Metaphysics We Can Believe In

SNSF Starting Grant 

University of Geneva, 2024 - 2029


Much contemporary metaphysics aspires to provide us with an ‘absolute’ conception of reality – the kind of conception that, much like a god’s eye perspective, does not reflect any particular standpoint or location within the reality it describes. But is this a conception that any of us can rationally believe in? The main hypothesis guiding this project is that it is not, and that – for this reason – metaphysicians should replace the absolute conception with a very different, ‘perspectival’, image of reality.

In the first part of the project (Work Package 1: Incredible Metaphysics), we will look at the ways in which philosophers have tried to square the absolute conception with the phenomenon of agential and psychological perspectivality – roughly, the phenomenon whereby our everyday beliefs, emotions, and actions are often directed at, or motivated by, contents whose correctness depends, or appear to depend, on who we are and where, in space and time, we happen to be located. Three main absolutist approaches will be examined: introducing ‘indexical’ ways of thinking about absolute matters (Indexicalism), positing ‘perspectival propositions’ that are not made true or false simpliciter by any facts (Relativism), or – the most radical one – enriching reality with a plethora of mutually incompatible ‘perspectival facts’ (Pluralism). For each approach, we will seek to show that, if a rational agent with reasonably good self-knowledge and reasonably good intellectual capacities were to embrace the approach in question and try to integrate its consequences into his or her belief network, he or she would eventually arrive at a rationally untenable combination of commitments – as could be expressed by claims like ‘There are no facts of such-and-such kind, but I am committed to believing that there are’, or ‘There is no reason to act thus-and-so, but I should act thus-and-so’.

In the second part of this project (Work Package 2: Credible Metaphysics), we will aim to construct a credible metaphysical alternative to the absolute conception. Two ideas will inform this construction. First, that a credible metaphysics – a metaphysics we can rationally believe in – should admit at least certain varieties of perspectival facts (namely, ‘tensed’ and ‘subjective’ ones), and do so – not in the ecumenical fashion that characterizes the Pluralist Approach – but in a way that privileges exclusively one’s own identity and temporal standpoint. Second, that – by exploiting a certain non-standard notion of metaphysical reality – a perspectival metaphysics can go a long way towards vindicating the most important intuitions supporting the absolute conception.

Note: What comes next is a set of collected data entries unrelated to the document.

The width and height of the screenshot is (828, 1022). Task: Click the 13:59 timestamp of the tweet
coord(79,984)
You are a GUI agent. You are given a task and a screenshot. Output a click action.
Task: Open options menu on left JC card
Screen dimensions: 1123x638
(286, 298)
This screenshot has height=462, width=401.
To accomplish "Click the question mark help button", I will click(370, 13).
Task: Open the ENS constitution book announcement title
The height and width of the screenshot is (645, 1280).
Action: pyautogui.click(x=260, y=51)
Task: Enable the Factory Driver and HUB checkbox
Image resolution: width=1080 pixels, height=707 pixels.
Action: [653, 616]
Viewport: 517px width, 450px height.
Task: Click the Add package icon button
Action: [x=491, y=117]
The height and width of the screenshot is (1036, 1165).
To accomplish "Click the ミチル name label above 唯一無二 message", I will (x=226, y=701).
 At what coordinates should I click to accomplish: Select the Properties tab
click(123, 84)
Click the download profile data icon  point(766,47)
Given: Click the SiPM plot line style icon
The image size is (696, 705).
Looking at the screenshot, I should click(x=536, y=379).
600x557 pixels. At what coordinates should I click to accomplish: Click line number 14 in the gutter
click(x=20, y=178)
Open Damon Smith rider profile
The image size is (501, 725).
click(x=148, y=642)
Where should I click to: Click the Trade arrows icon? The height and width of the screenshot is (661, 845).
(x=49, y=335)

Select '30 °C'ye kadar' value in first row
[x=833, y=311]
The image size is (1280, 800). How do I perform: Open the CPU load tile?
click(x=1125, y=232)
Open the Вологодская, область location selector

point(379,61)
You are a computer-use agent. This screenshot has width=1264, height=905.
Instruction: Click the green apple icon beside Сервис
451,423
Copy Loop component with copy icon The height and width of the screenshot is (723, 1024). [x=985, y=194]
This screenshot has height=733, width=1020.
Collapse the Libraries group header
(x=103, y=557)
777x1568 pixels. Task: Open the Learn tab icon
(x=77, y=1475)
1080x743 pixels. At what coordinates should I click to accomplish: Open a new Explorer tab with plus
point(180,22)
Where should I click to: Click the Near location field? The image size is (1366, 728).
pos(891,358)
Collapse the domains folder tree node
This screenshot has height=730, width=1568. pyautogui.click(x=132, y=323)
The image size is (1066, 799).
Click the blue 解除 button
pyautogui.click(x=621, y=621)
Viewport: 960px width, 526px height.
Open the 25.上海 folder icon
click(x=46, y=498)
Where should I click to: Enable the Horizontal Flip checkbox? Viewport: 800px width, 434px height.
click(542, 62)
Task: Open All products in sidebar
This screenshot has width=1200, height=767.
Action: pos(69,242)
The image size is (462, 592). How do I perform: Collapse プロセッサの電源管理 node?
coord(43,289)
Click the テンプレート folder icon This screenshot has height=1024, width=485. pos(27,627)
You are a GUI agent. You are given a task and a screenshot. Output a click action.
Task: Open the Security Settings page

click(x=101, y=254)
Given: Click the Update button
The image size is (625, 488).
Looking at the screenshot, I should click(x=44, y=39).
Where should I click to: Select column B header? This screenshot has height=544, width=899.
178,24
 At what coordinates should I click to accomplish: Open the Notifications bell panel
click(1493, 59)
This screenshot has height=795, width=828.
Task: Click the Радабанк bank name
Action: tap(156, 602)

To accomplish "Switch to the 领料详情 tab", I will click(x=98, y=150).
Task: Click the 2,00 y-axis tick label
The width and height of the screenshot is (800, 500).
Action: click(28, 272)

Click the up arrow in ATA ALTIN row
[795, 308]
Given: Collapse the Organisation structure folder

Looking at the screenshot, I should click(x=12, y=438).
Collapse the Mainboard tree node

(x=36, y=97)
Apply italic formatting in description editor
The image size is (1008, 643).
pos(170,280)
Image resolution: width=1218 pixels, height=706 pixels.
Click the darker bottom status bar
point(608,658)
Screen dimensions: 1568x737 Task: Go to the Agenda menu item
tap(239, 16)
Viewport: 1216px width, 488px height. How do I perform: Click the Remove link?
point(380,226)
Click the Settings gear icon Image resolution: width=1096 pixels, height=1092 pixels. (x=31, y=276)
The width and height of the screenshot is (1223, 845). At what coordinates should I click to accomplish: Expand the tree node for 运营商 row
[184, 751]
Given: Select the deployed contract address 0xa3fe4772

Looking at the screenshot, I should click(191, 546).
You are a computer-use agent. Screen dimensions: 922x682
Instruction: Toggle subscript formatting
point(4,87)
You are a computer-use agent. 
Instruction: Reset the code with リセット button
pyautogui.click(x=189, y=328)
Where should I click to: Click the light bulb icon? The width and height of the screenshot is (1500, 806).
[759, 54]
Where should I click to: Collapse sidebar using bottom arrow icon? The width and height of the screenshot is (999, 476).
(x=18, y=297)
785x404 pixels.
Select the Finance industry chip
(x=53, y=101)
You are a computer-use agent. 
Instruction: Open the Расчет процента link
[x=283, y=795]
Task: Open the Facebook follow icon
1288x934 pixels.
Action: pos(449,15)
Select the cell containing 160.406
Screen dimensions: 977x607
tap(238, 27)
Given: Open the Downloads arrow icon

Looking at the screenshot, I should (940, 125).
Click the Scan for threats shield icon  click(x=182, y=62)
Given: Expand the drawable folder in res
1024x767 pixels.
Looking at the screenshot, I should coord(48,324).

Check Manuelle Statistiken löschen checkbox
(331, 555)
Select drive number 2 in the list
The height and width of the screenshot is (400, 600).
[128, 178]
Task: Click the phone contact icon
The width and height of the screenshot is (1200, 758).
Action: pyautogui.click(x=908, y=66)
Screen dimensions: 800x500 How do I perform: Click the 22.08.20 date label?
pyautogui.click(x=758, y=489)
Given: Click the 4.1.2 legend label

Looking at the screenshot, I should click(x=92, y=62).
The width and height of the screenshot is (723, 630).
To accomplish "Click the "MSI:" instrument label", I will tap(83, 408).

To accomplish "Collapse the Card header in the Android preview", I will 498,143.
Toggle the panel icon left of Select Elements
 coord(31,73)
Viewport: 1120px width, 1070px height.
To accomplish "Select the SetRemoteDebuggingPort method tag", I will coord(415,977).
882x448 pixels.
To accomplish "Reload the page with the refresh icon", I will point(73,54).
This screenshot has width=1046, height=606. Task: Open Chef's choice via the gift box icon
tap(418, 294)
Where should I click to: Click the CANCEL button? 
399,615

The third and last part of the project (Work Package 3: Credibility in Metaphysics) will be devoted to clarifying the role of rational credibility as a criterion for theory choice in metaphysics. We will show that the fact that a rational agent sharing our everyday beliefs, emotions, and patterns of action could not coherently endorse a certain metaphysical view should, with some qualifications, count as a decisive reason against that view. This will rule out various metametaphysical positions according to which considerations of rational credibility should not guide metaphysical inquiry, or should at most be treated as one factor among others in a cost/benefit analysis of a theory’s virtues and vices.